About this item

Based on the author's in-depth and award-winning research into archival sources at the Chief Vann House Historic Site in Chatsworth, Georgia, and the Moravian mission sponsored there in the early 1800s, Miles has blended this fascinating history with a contemporary cast of engaging and memorable characters, including Jinx, the free-spirited historian exploring her tribe's complicated racial history; Ruth, whose mother sought refuge from a troubled marriage in her beloved garden and the cosmetic empire she built from its bounty; Cheyenne, the Southern black debutante seeking to connect with a meaningful personal history; and, hovering above them all, the spirit of long-gone Mary Ann Battis, a young woman suspected of burning a mission to the ground and then disappearing from tribal records.



About the Author

Tiya Miles

Tiya Miles was born and raised in Cincinnati, Ohio, where most of her family still resides. She lives in Ann Arbor, Michigan on a tree-lined street with her husband, the academic psychologist Joseph Gone, their delightful twin daughters, and spirited 6-year-old son. Tiya's first book, Ties That Bind: The Story of an Afro-Cherokee Family in Slavery and Freedom, was published by the University of California Press in 2005 and received four awards from historical, humanities, American studies, and Native American studies associations, including the Frederick Jackson Turner prize from the Organization of American Historians for the best first book in American history and recognition from the Native American and Indigenous Studies Association as one of the ten most influential books of the first decade of the twenty-first century.
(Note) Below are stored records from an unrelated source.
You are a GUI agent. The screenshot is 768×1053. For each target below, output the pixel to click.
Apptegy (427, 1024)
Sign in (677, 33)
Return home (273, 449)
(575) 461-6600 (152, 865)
She is also the author of The House on Diamond Hill: A Cherokee Plantation Story, published by the University of North Carolina Press in 2010, which was awarded three historical book prizes including the best book award from the National Council on Public History. Miles is the co-editor, with Sharon P. Holland, of Crossing Waters, Crossing Worlds: The African Diaspora in Indian Country (2006) and has published various personal essays on race, feminism and identity as well as academic articles on women's history and black and Native interrelated experience. In 2011, she was the recipient of a MacArthur Foundation Fellowship.